In [1]:
import torch
from functools import partial

import cutlass
import cutlass.cute as cute
from cutlass.cute.runtime import from_dlpack

# Tutorial: Elementwise Add Kernel in CuTe DSL

This tutorial demonstrates how to implement a simple elementwise
addition kernel using the CuTe DSL (Domain Specific Language).



Elementwise Addition
---------------------

Elementwise addition is a fundamental operation in linear algebra.
Given two tensors of the same shape, the operation performs element-wise
addition to produce a result tensor of the same shape.

For two 2D tensors :math:`A` and :math:`B` of shape :math:`(M, N)`,
the elementwise addition operation :math:`C = A + B` is defined as:

$
   C_{i,j} = A_{i,j} + B_{i,j}
$

where:

- $i \in [0, M-1]$ represents the row index
- $j \in [0, N-1]$ represents the column index
- $A_{i,j}$, $B_{i,j}$, and $C_{i,j}$ are the elements at position $(i,j)$ 
  in tensors $A$, $B$, and $C$ respectively

This operation is performed independently for each element position,
making it highly parallelizable and well-suited for GPU implementation.

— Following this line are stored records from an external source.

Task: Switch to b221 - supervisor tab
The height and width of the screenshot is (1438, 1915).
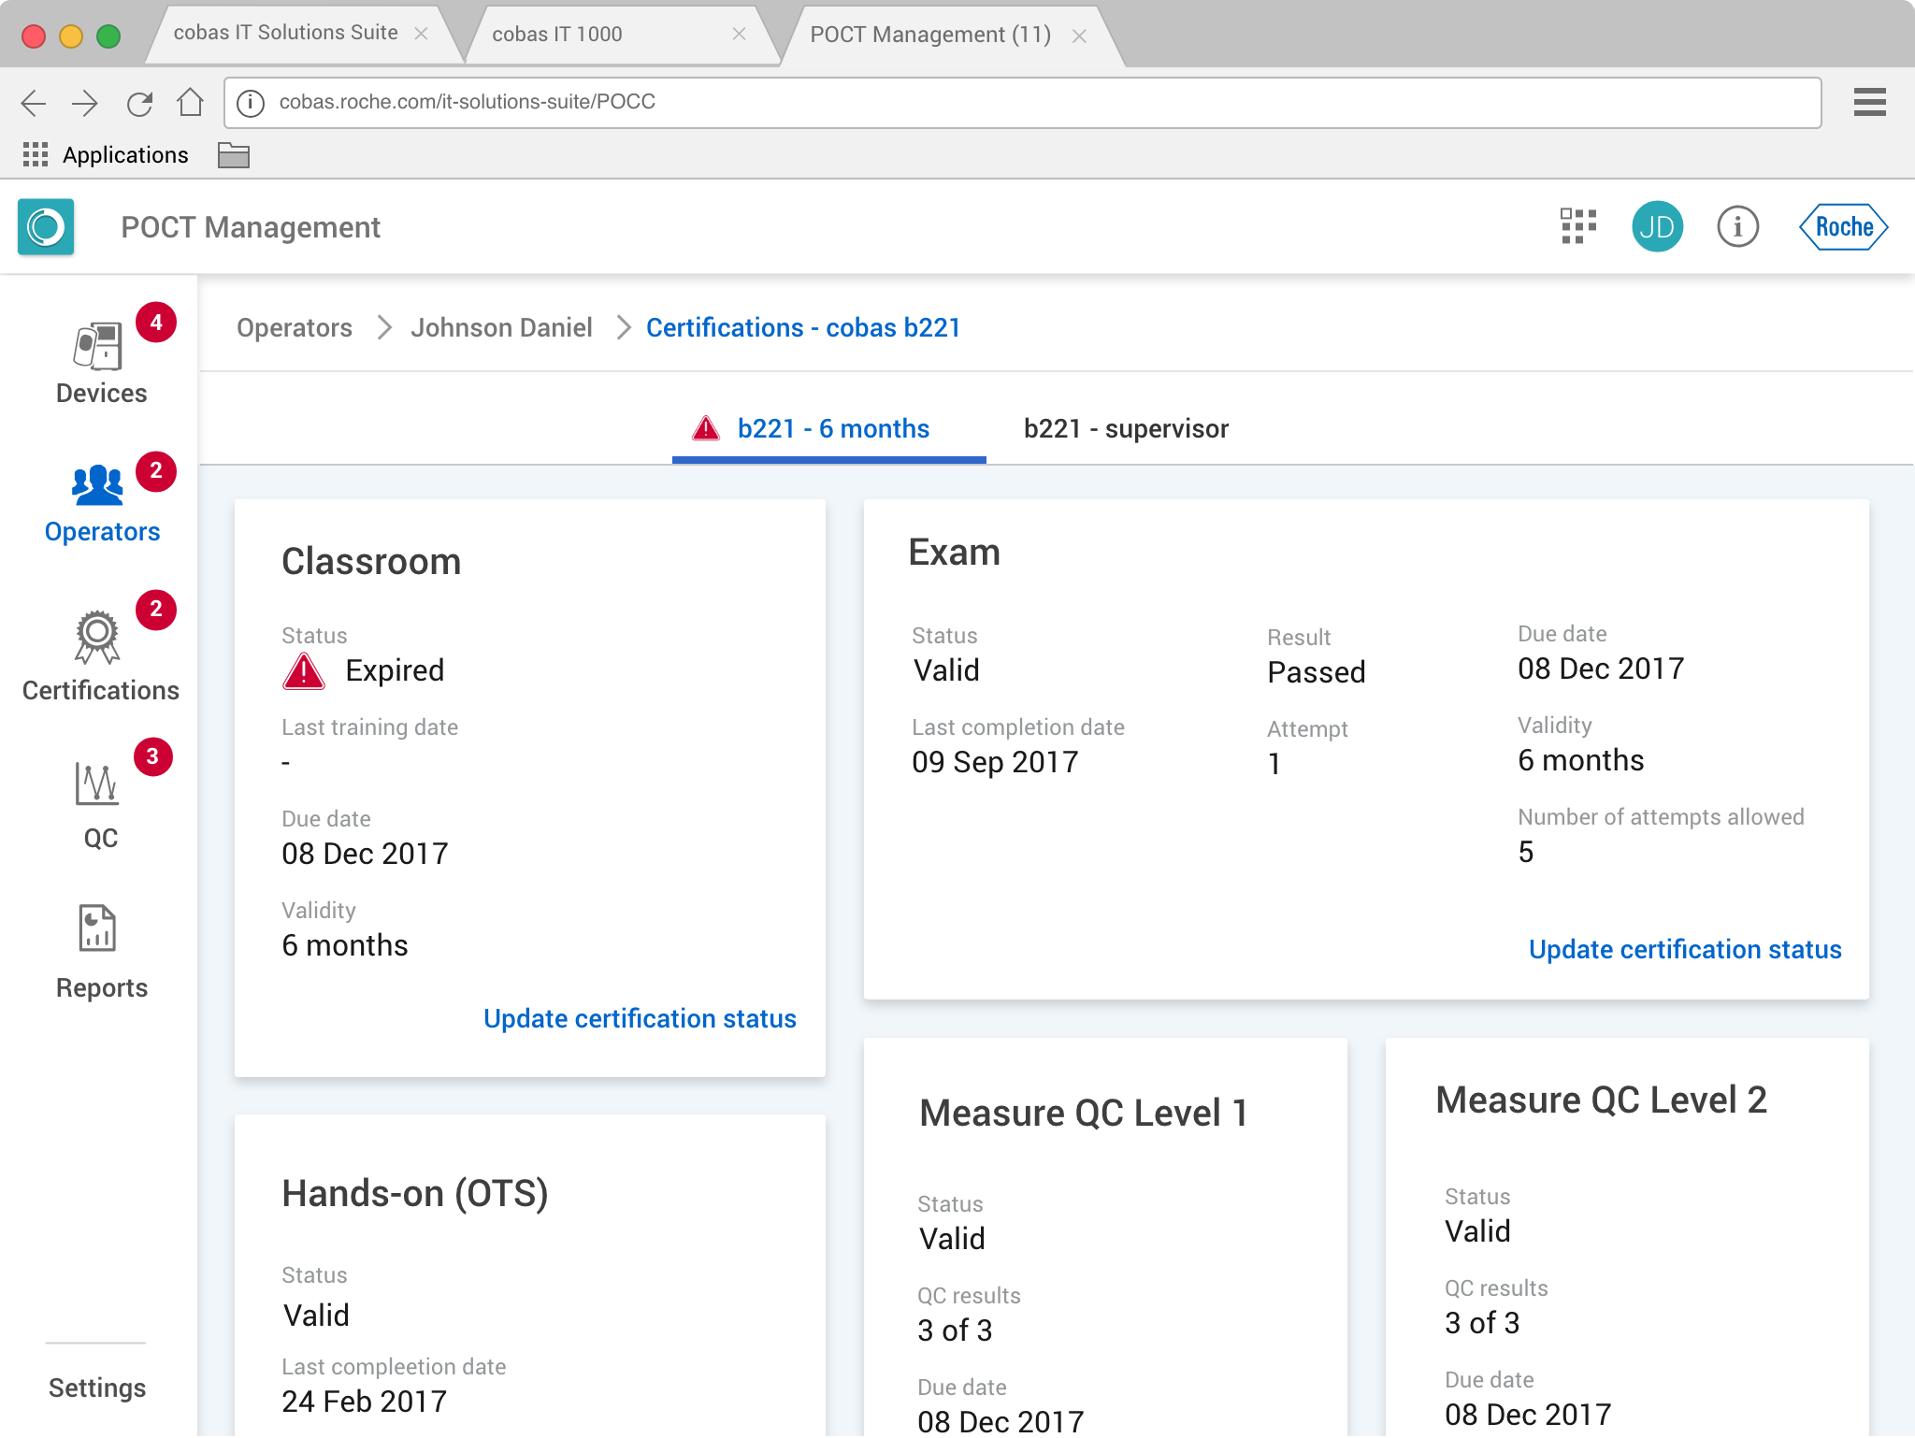Action: [x=1126, y=429]
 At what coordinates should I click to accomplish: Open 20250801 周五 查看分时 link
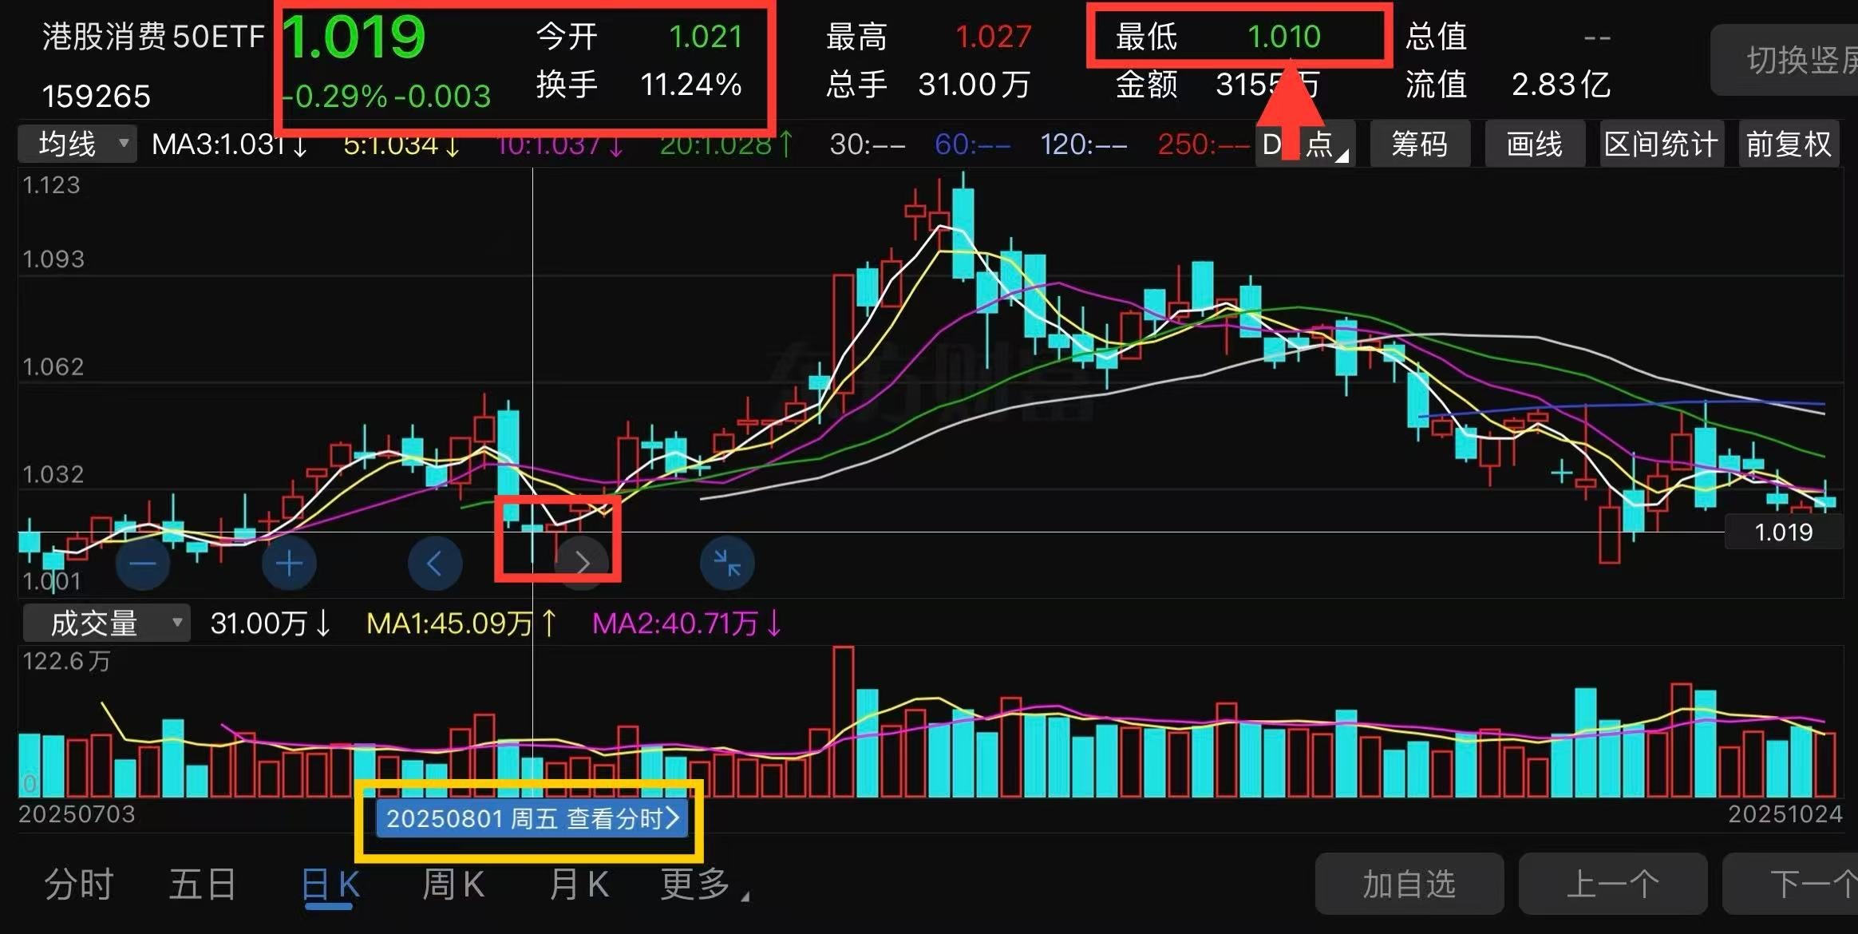[532, 818]
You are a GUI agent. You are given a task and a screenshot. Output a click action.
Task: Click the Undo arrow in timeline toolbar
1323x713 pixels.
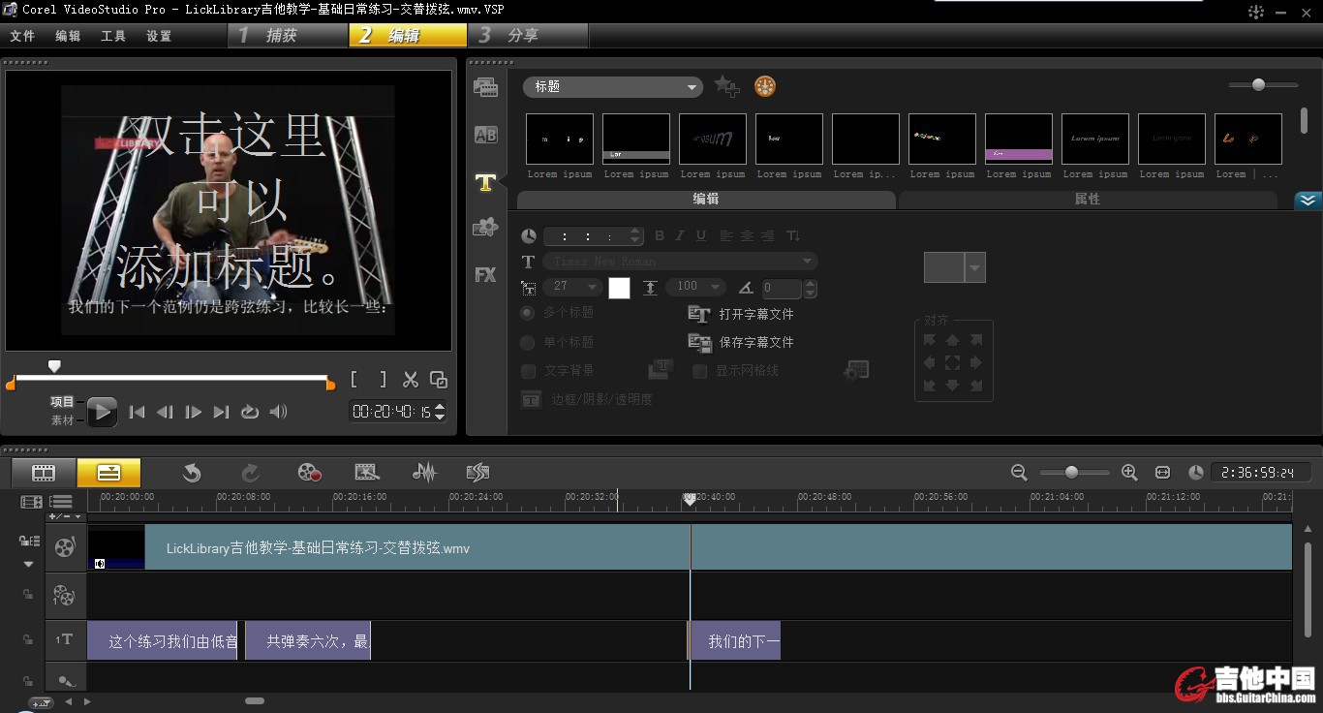point(192,473)
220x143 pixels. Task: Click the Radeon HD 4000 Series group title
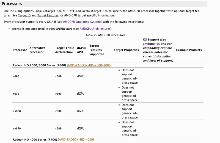[35, 140]

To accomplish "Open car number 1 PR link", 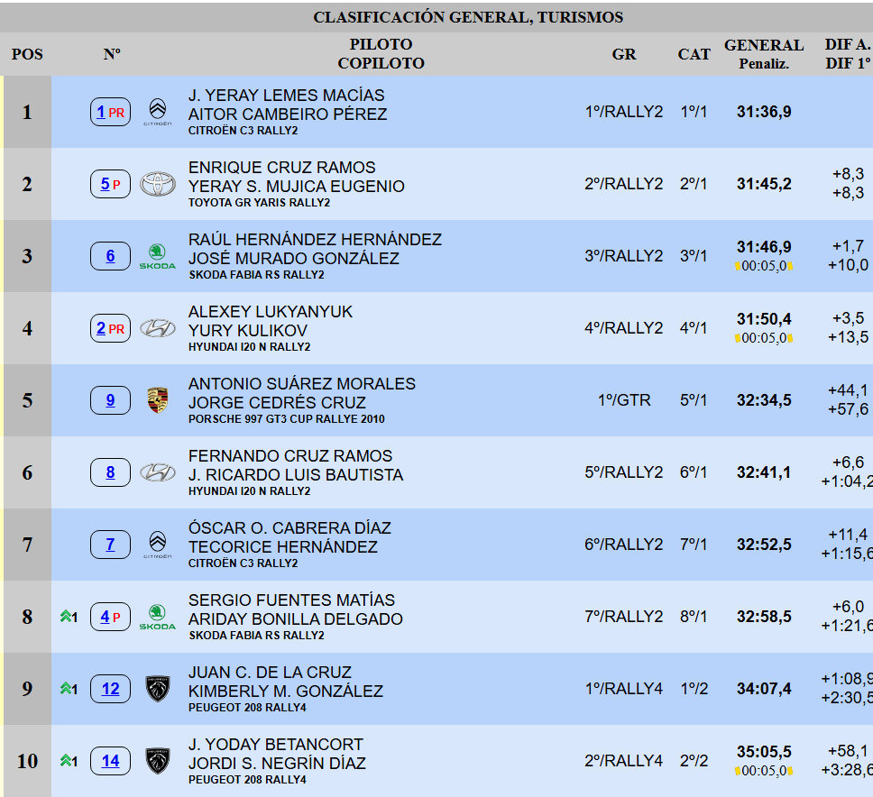I will [x=102, y=112].
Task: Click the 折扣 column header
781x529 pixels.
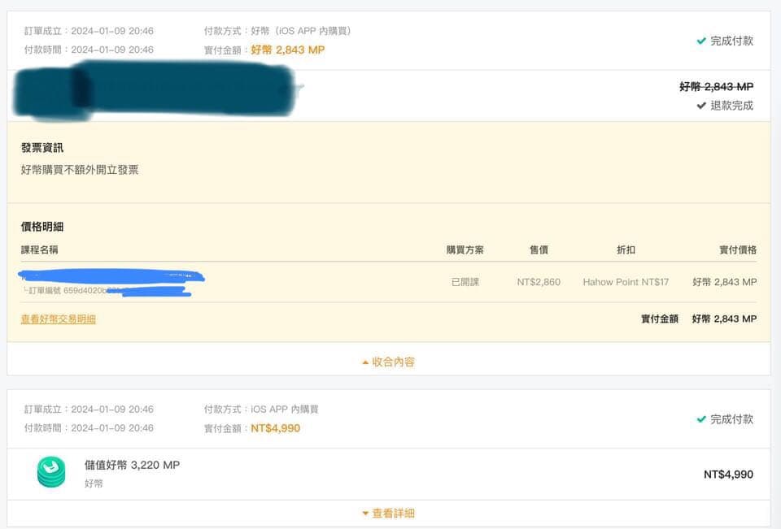Action: tap(626, 249)
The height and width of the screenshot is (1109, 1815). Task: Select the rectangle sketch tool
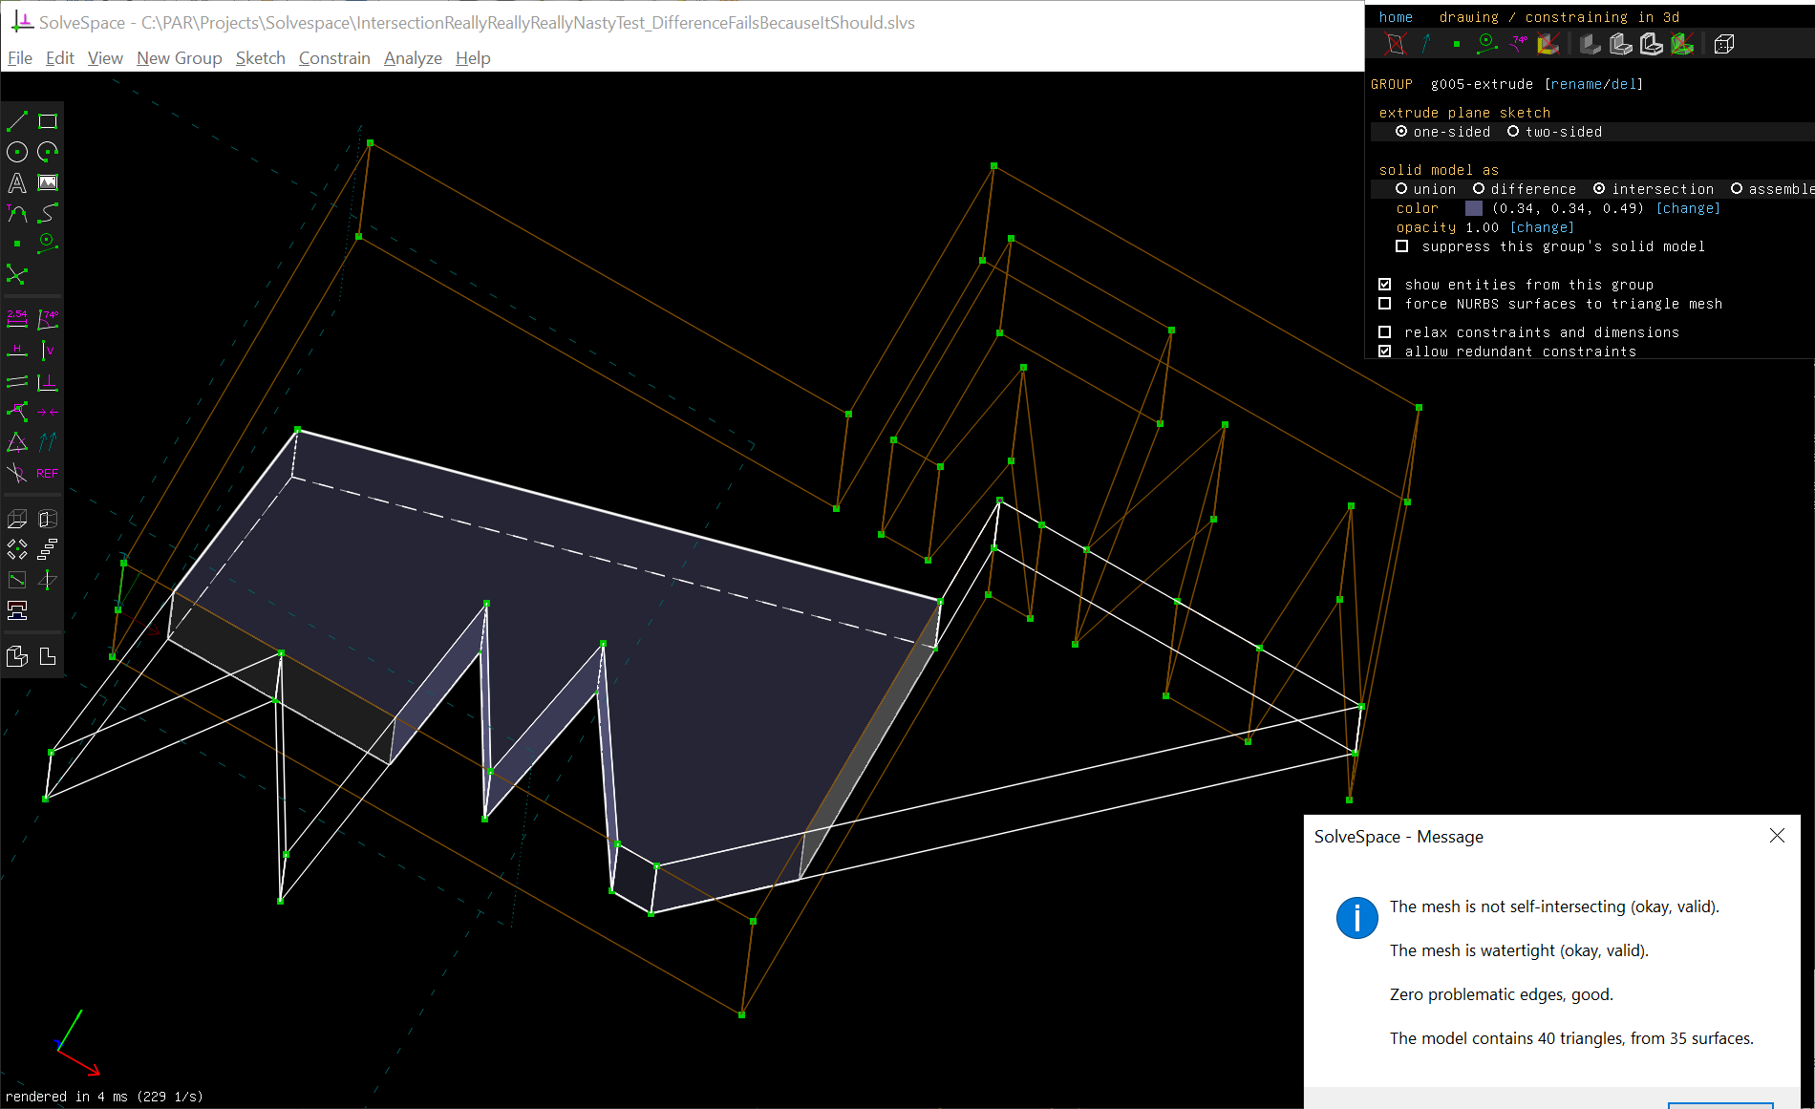click(48, 121)
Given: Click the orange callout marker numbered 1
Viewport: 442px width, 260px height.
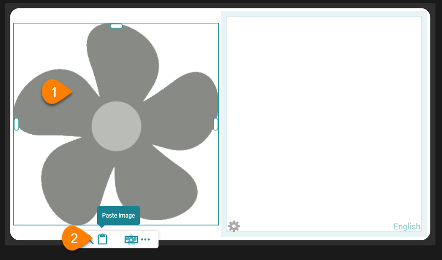Looking at the screenshot, I should (x=54, y=92).
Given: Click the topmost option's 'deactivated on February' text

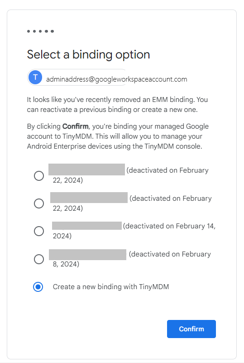Looking at the screenshot, I should tap(167, 170).
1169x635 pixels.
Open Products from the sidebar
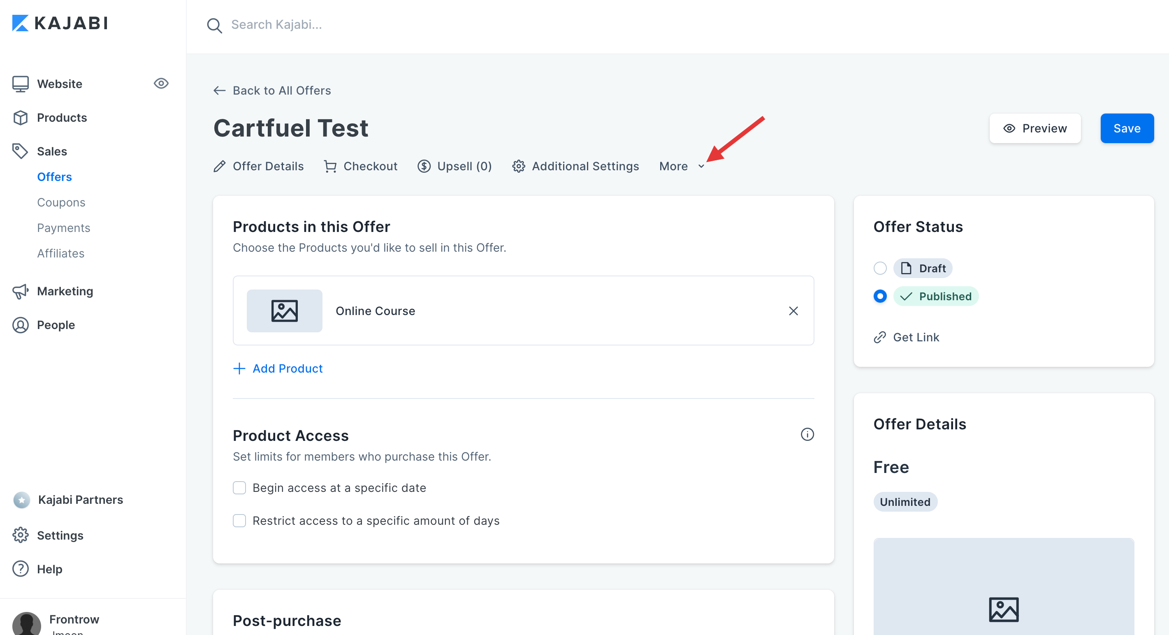coord(62,118)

Naive Elementwise Add Kernel
-----------------------------

Let's start with a naive implementation that loads each element from
$A$ and $B$, adds them, and stores the result back to $C$.

In [2]:
@cute.kernel
def naive_elementwise_add_kernel(
    gA: cute.Tensor,
    gB: cute.Tensor,
    gC: cute.Tensor,
):
    tidx, _, _ = cute.arch.thread_idx()
    bidx, _, _ = cute.arch.block_idx()
    bdim, _, _ = cute.arch.block_dim()

    thread_idx = bidx * bdim + tidx

    # Map thread index to logical index of input tensor
    m, n = gA.shape
    ni = thread_idx % n
    mi = thread_idx // n

    # Map logical index to physical address via tensor layout
    a_val = gA[mi, ni]
    b_val = gB[mi, ni]

    # Perform element-wise addition
    gC[mi, ni] = a_val + b_val

### Structure of the Kernel

The naive kernel simply maps each thread to one element with a 1-to-1 mapping.
In this kernel, we don't use CuTe layout algebra but only use basic
addressing to index the tensor.

We can launch the kernel with the following JIT function:

In [3]:
@cute.jit
def naive_elementwise_add(
    mA: cute.Tensor,
    mB: cute.Tensor,
    mC: cute.Tensor
):
    num_threads_per_block = 256

    m, n = mA.shape
    kernel = naive_elementwise_add_kernel(mA, mB, mC)
    kernel.launch(grid=((m * n) // num_threads_per_block, 1, 1),
                  block=(num_threads_per_block, 1, 1))

M, N = 2048, 2048

a = torch.randn(M, N, device="cuda", dtype=torch.float16)
b = torch.randn(M, N, device="cuda", dtype=torch.float16)
c = torch.zeros(M, N, device="cuda", dtype=torch.float16)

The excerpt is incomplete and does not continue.